:: The task ::
Return the full set of entries exactly. Omit none.

▼

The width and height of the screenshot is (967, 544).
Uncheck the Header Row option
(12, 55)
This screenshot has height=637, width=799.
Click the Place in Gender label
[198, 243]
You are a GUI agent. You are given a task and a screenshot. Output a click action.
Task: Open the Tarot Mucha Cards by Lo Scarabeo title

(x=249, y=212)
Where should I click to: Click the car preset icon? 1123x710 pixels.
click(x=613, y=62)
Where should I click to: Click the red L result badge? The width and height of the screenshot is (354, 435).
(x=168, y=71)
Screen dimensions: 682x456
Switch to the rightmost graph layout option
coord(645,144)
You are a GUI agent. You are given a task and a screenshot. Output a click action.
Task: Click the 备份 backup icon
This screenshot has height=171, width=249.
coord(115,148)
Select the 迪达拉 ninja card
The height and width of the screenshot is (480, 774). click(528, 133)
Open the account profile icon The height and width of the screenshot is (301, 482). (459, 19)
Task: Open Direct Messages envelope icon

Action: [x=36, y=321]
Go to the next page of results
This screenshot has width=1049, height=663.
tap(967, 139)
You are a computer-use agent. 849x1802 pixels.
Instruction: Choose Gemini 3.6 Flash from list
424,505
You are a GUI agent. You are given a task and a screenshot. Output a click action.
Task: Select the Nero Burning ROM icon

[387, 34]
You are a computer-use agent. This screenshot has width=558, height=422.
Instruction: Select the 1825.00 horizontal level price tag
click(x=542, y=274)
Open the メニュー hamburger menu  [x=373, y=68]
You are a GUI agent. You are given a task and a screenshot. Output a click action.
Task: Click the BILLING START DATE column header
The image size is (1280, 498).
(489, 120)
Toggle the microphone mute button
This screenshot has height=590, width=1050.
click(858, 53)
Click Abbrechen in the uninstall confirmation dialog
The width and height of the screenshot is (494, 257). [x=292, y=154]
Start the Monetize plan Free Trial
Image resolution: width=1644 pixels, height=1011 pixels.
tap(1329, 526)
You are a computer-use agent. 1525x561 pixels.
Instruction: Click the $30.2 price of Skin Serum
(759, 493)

▲

:: Result for this exercise ::
The width and height of the screenshot is (967, 544).
Uncheck the Header Row option
(12, 55)
This screenshot has height=637, width=799.
Click the Place in Gender label
[198, 243]
You are a GUI agent. You are given a task and a screenshot. Output a click action.
Task: Open the Tarot Mucha Cards by Lo Scarabeo title

(x=249, y=212)
Where should I click to: Click the car preset icon? 1123x710 pixels.
click(x=613, y=62)
Where should I click to: Click the red L result badge? The width and height of the screenshot is (354, 435).
(x=168, y=71)
Screen dimensions: 682x456
Switch to the rightmost graph layout option
coord(645,144)
You are a GUI agent. You are given a task and a screenshot. Output a click action.
Task: Click the 备份 backup icon
This screenshot has height=171, width=249.
coord(115,148)
Select the 迪达拉 ninja card
The height and width of the screenshot is (480, 774). click(528, 133)
Open the account profile icon The height and width of the screenshot is (301, 482). (459, 19)
Task: Open Direct Messages envelope icon

Action: [x=36, y=321]
Go to the next page of results
This screenshot has width=1049, height=663.
tap(967, 139)
You are a computer-use agent. 849x1802 pixels.
Instruction: Choose Gemini 3.6 Flash from list
424,505
You are a GUI agent. You are given a task and a screenshot. Output a click action.
Task: Select the Nero Burning ROM icon

[387, 34]
You are a computer-use agent. This screenshot has width=558, height=422.
Instruction: Select the 1825.00 horizontal level price tag
click(x=542, y=274)
Open the メニュー hamburger menu  [x=373, y=68]
You are a GUI agent. You are given a task and a screenshot. Output a click action.
Task: Click the BILLING START DATE column header
The image size is (1280, 498).
(489, 120)
Toggle the microphone mute button
This screenshot has height=590, width=1050.
click(858, 53)
Click Abbrechen in the uninstall confirmation dialog
The width and height of the screenshot is (494, 257). [x=292, y=154]
Start the Monetize plan Free Trial
Image resolution: width=1644 pixels, height=1011 pixels.
tap(1329, 526)
You are a computer-use agent. 1525x561 pixels.
Instruction: Click the $30.2 price of Skin Serum
(759, 493)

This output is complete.